** START OF ITEMS **

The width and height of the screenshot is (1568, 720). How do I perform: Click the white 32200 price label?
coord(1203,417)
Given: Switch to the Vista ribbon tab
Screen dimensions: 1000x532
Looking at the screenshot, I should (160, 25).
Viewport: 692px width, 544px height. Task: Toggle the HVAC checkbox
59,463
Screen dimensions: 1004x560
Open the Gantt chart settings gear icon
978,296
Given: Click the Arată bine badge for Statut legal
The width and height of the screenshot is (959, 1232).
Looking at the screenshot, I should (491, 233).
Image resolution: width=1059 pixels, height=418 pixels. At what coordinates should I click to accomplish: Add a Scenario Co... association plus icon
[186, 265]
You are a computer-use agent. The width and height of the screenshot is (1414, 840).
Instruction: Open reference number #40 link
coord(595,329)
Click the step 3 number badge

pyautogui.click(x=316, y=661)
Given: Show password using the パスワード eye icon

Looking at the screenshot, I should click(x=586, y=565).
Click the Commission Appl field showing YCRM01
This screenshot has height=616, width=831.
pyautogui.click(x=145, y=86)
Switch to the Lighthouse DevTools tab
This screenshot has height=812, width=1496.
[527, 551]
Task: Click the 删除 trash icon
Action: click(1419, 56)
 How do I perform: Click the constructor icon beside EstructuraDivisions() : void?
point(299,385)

** END OF ITEMS **

Copy every one of the entries above word for word, including their answers.

- [WORKED ANSWER]:
The width and height of the screenshot is (1568, 720). How do I perform: Click the white 32200 price label?
coord(1203,417)
Given: Switch to the Vista ribbon tab
Screen dimensions: 1000x532
Looking at the screenshot, I should (160, 25).
Viewport: 692px width, 544px height. Task: Toggle the HVAC checkbox
59,463
Screen dimensions: 1004x560
Open the Gantt chart settings gear icon
978,296
Given: Click the Arată bine badge for Statut legal
The width and height of the screenshot is (959, 1232).
Looking at the screenshot, I should (491, 233).
Image resolution: width=1059 pixels, height=418 pixels. At what coordinates should I click to accomplish: Add a Scenario Co... association plus icon
[186, 265]
You are a computer-use agent. The width and height of the screenshot is (1414, 840).
Instruction: Open reference number #40 link
coord(595,329)
Click the step 3 number badge

pyautogui.click(x=316, y=661)
Given: Show password using the パスワード eye icon

Looking at the screenshot, I should click(x=586, y=565).
Click the Commission Appl field showing YCRM01
This screenshot has height=616, width=831.
pyautogui.click(x=145, y=86)
Switch to the Lighthouse DevTools tab
This screenshot has height=812, width=1496.
[527, 551]
Task: Click the 删除 trash icon
Action: click(1419, 56)
 How do I perform: Click the constructor icon beside EstructuraDivisions() : void?
point(299,385)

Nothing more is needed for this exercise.